A mesure — semblerait-il — que veut s’affirmer une science explicative de tous les phénomènes, le public recherche l’inexpliqué sinon l’inexplicable. Il y a une réaction contre les « je sais tout » de notre temps. Plus la science réalisera des découvertes merveilleuses (sic) plus elle fera reculer les limites de ce merveilleux que l’homme recherche, au fond, malgré son besoin de savoir, et souhaite peut-être garder intangible.
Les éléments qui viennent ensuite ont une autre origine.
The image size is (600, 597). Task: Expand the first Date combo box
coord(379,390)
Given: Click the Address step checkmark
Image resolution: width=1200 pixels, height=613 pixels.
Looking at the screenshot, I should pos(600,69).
Pour nos campagnes perpétuant ces pratiques apparemment anachroniques, il faut tenir compte de l’éloignement des grandes cités où les soucis et les angoisses de l’employé, de l’ouvrier, du fonctionnaire sont différents de ceux du paysan, resté, lui, près de la nature, plus attentif aux phénomènes…

Et puis… ça « ne fait pas bien » d’oser avouer ces croyances. Il y a quelque chose de dérisoire, de… dépassé, à l’ère de l’atome, dans ces phénomènes parascientifiques…

Mais l’intérêt des jeunes s’affirme pour ces questions… Eux, osent écrire des thèses, des rapports de maîtrise sur ces thèmes tabous… Et, ce, sans les nier.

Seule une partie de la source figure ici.